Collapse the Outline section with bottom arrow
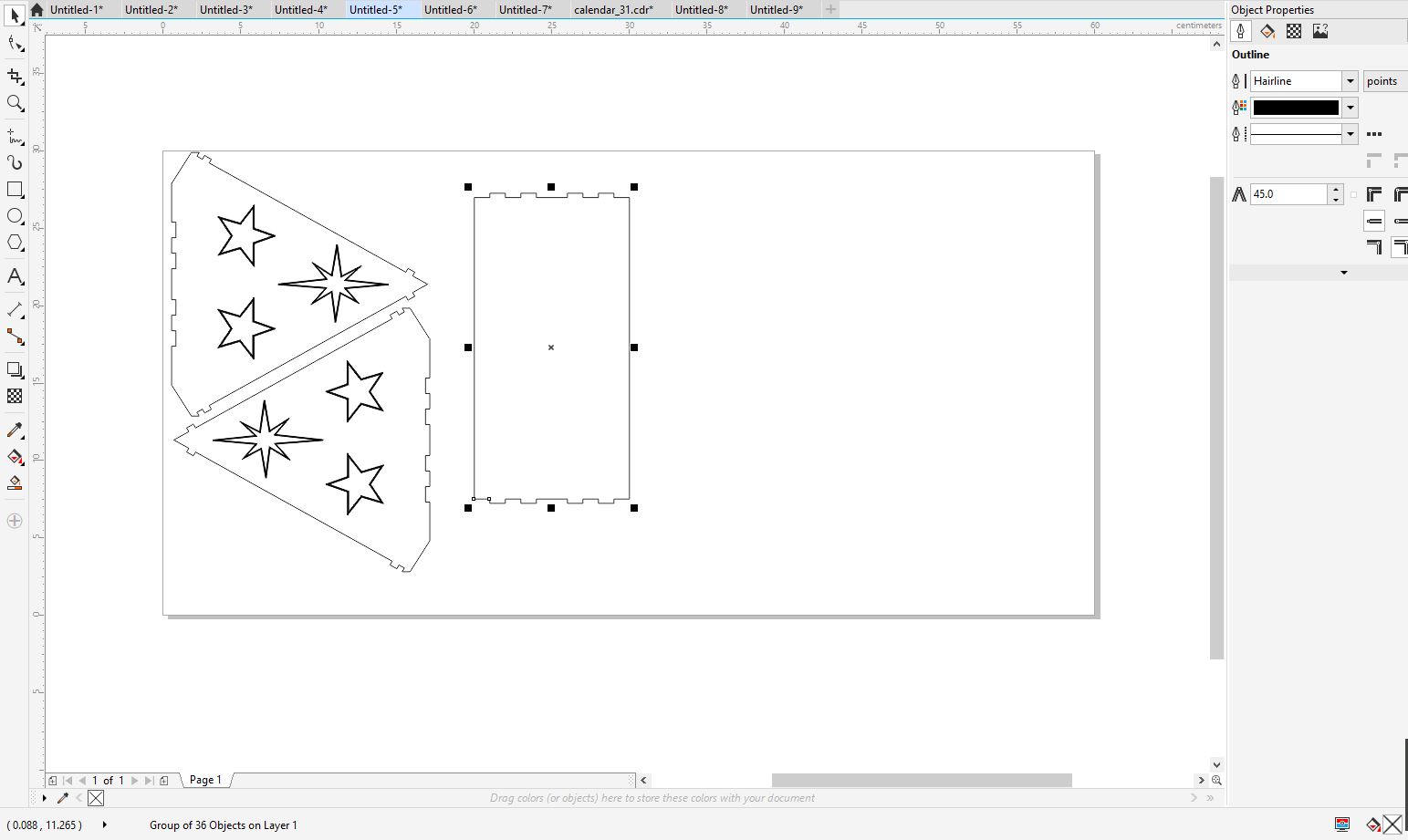 coord(1344,273)
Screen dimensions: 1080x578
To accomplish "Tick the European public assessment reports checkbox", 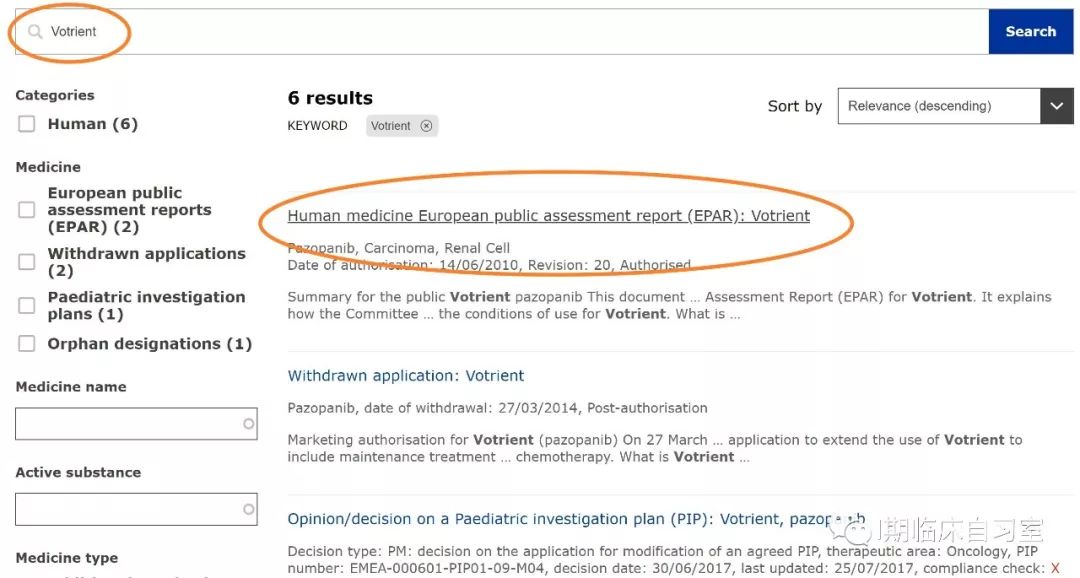I will tap(26, 209).
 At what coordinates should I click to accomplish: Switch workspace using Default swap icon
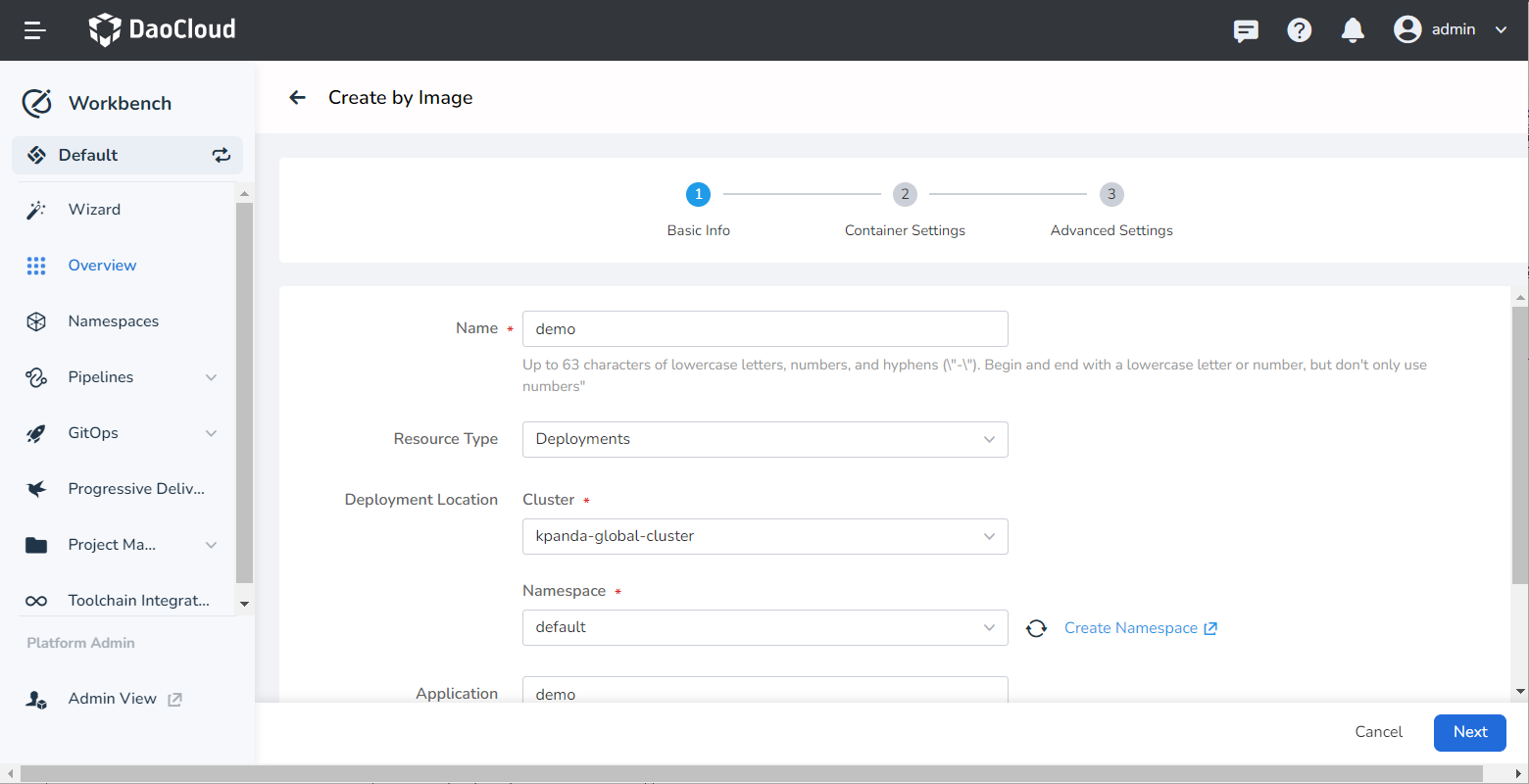[222, 155]
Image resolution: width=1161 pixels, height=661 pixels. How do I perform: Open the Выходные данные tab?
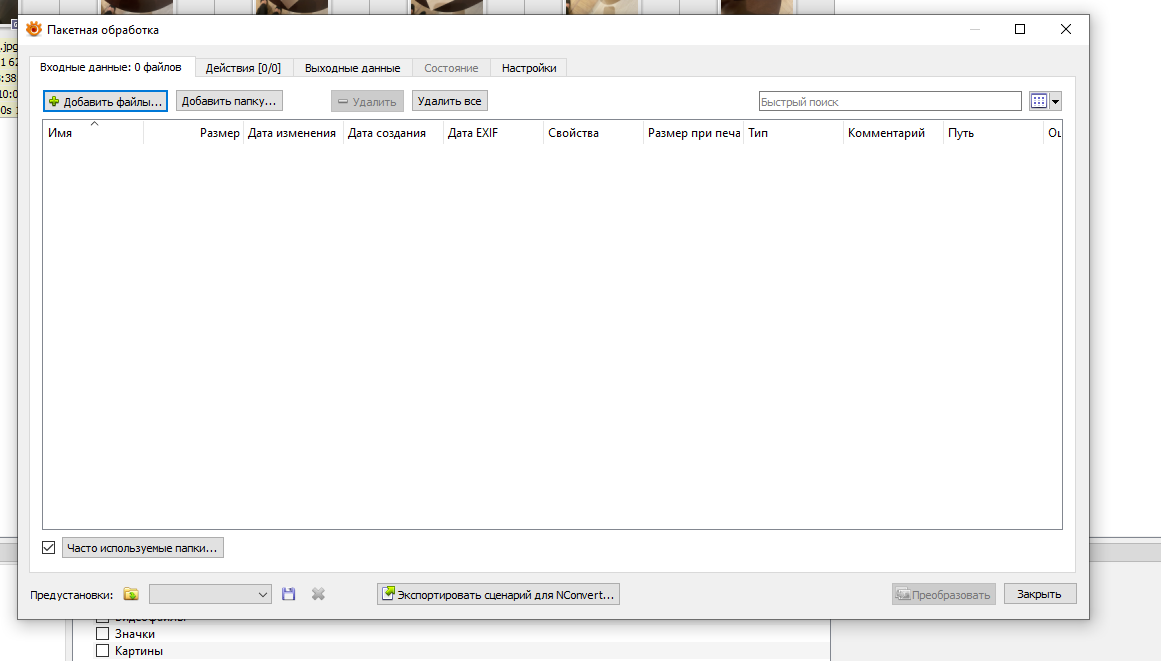(352, 68)
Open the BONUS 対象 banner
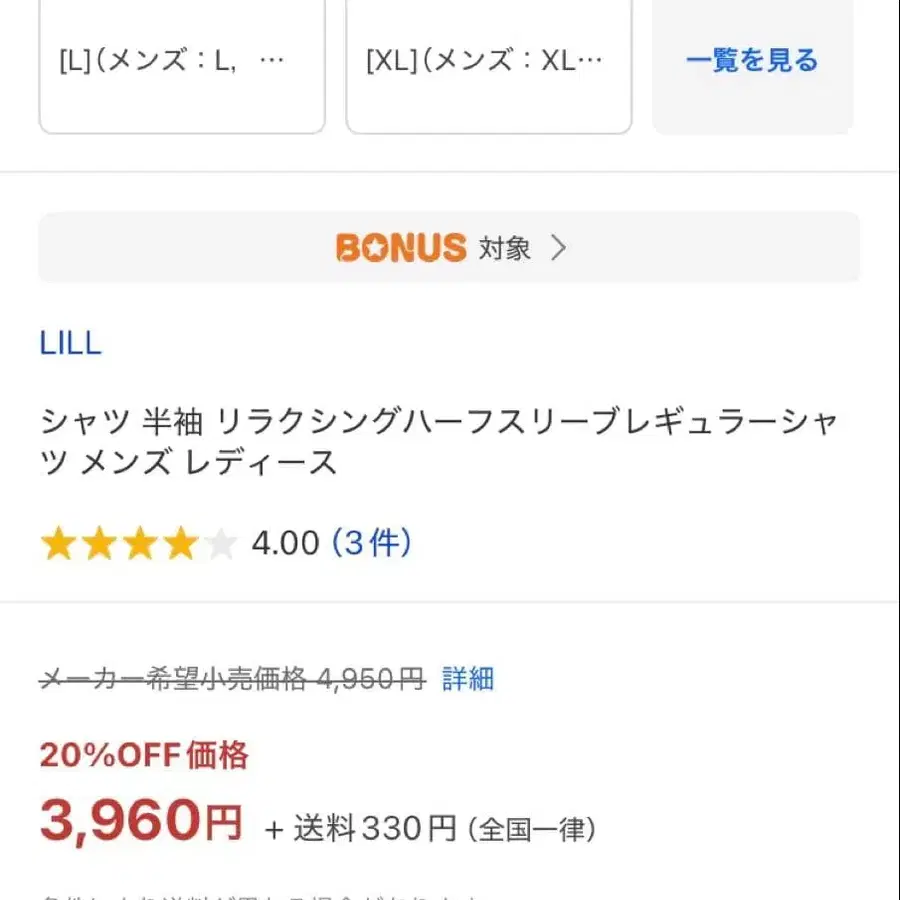This screenshot has width=900, height=900. [449, 247]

+--

> **ACTIVITY**
Would you print, exactly as they appear, the lines from the line with "Image resolution: width=1161" through the end of the entries above, leaving out the pictures?

> **WRITTEN RESPONSE**
Image resolution: width=1161 pixels, height=661 pixels. How do I perform: Open the Выходные данные tab?
(352, 68)
Open the BONUS 対象 banner
This screenshot has width=900, height=900. [449, 247]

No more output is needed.